Several limitations should be considered. Like most studies in this field, most of our experiments were in vitro and omitted intraoral factors such as saliva, pellicle formation, pH cycling, and mechanical wear. These omissions may overestimate staining relative to the oral environment or overlook the cleansing effects of saliva. The exposure regimen, while systematic, cannot fully capture individual smoking behaviors (frequency, inhalation depth, etc.), and protocol heterogeneity in the literature limits direct comparison.
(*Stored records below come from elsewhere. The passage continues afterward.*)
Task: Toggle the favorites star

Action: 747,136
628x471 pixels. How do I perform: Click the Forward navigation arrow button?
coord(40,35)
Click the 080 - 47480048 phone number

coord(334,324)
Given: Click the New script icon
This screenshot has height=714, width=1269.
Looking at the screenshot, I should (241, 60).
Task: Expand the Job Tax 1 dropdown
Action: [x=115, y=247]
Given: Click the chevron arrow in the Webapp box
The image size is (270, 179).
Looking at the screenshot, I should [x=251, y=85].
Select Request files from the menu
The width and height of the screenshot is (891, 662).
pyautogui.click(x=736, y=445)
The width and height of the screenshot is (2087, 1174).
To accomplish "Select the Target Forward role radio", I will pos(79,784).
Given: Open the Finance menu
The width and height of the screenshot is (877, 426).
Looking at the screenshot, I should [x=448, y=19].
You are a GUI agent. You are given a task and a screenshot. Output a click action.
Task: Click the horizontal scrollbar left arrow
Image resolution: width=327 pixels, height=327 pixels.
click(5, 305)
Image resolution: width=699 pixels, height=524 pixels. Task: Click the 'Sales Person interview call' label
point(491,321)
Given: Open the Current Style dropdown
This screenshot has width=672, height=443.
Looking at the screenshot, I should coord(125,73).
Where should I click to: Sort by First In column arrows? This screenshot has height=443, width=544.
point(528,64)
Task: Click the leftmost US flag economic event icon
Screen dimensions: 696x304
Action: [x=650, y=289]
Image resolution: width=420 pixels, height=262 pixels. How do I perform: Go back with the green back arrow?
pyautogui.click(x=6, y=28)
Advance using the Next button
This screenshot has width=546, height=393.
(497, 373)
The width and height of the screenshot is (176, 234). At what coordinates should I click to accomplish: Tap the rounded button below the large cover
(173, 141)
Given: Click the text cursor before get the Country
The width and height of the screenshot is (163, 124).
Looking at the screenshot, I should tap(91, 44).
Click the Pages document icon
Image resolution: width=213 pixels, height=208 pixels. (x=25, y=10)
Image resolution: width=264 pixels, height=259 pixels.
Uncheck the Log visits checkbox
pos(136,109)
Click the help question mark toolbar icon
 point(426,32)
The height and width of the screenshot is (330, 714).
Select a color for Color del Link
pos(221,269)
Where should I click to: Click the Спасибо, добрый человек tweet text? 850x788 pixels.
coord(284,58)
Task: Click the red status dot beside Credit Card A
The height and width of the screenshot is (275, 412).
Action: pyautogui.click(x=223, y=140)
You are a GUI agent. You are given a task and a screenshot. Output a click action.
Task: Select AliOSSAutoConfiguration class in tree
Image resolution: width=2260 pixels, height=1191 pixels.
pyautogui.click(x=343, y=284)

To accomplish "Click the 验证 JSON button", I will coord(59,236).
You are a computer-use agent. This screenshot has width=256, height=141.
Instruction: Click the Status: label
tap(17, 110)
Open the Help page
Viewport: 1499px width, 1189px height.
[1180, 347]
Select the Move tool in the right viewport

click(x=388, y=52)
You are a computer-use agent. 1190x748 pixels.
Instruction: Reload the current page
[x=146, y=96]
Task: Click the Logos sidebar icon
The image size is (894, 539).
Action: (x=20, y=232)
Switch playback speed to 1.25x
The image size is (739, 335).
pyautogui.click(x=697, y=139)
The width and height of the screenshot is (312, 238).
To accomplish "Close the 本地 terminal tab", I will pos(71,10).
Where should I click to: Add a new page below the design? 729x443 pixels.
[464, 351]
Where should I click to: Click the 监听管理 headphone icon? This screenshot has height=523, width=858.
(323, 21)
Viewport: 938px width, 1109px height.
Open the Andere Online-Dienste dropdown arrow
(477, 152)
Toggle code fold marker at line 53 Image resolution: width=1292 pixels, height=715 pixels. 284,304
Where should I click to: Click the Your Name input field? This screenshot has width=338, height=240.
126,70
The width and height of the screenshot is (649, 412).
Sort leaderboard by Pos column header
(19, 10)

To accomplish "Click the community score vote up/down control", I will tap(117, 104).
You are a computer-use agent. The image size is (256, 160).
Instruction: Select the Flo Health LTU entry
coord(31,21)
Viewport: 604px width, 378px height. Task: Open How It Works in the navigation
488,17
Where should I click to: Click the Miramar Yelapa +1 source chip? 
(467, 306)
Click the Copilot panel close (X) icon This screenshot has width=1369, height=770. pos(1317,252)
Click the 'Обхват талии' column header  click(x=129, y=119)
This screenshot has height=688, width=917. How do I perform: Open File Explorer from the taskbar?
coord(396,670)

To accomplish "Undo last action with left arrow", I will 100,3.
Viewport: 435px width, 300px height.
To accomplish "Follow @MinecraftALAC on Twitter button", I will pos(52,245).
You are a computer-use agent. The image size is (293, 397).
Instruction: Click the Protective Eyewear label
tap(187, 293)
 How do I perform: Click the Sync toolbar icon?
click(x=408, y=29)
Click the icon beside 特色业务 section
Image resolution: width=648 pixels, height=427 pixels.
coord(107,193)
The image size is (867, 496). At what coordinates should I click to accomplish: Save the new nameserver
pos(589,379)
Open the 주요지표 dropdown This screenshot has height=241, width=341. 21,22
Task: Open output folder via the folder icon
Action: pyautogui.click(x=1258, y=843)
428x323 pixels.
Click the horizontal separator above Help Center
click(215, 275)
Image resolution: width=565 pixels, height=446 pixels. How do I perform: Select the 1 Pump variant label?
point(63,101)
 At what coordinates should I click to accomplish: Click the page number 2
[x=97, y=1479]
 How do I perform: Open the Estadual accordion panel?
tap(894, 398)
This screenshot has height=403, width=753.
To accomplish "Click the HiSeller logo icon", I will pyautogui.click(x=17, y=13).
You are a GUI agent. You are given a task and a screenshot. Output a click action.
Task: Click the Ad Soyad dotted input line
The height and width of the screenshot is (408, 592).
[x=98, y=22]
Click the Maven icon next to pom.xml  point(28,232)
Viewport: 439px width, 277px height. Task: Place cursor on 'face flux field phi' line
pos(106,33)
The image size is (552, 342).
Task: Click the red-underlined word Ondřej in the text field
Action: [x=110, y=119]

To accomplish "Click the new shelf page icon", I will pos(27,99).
Only a limited number of brands, shades, and formulations were tested; differences in resin matrix and filler content can affect stain uptake, so results may not generalize to all products. The sample size for each condition was modest, and the exposure durations were relatively short; long-term effects of chronic smoking remain to be studied. Lastly, we focused on color and basic surface measures but did not assess other clinical endpoints (e.g. wear resistance, and bond strength), which could also be influenced by smoke-related chemistry.

Recommendations

To address these gaps, future work should employ standardized, clinically relevant protocols. Longitudinal in vivo or in situ studies would capture the combined effects of diet, saliva, and oral hygiene on smoke-induced staining. Researchers should develop and adopt uniform smoking-exposure methods (consistent puff counts, durations, and product types) to allow cross-study comparisons. Testing additional materials, including emerging resin composites, hybrid ceramics, and novel coatings or glazing systems, will clarify whether new technologies resist staining better. Comparative studies of stain-removal strategies (toothbrushing, professional polishing, and whitening agents) are also needed. Clinically, dentists should monitor restorations in smokers regularly and consider prophylactic re-polishing when discoloration is observed. Most importantly, these findings reinforce that smoking cessation counseling is essential: no material choice or polishing regimen can fully eliminate the deleterious aesthetic effects of tobacco smoke.

Conclusion

Conventional cigarette smoke produces profound and often irreversible discoloration of resin-based dental materials, while zirconia and lithium disilicate ceramics remain much more color-stable. Surface finishing (glazing) and material selection can mitigate, but not eliminate, this staining. Clinicians should prioritize high-strength ceramics for patients who smoke and emphasize cessation and rigorous oral hygiene to preserve restorative esthetics. Further research, especially standardized long-term trials, is needed to refine these recommendations and develop smoking-resistant dental materials.

Disclosure

Conflict of interest

There is no conflict of interest.

Funding

No funding.

Ethical consideration

Non applicable.

Data availability

All data is available within the manuscript.

Author contribution

All authors contributed to conceptualizing, data drafting, collection and final writing of the manuscript.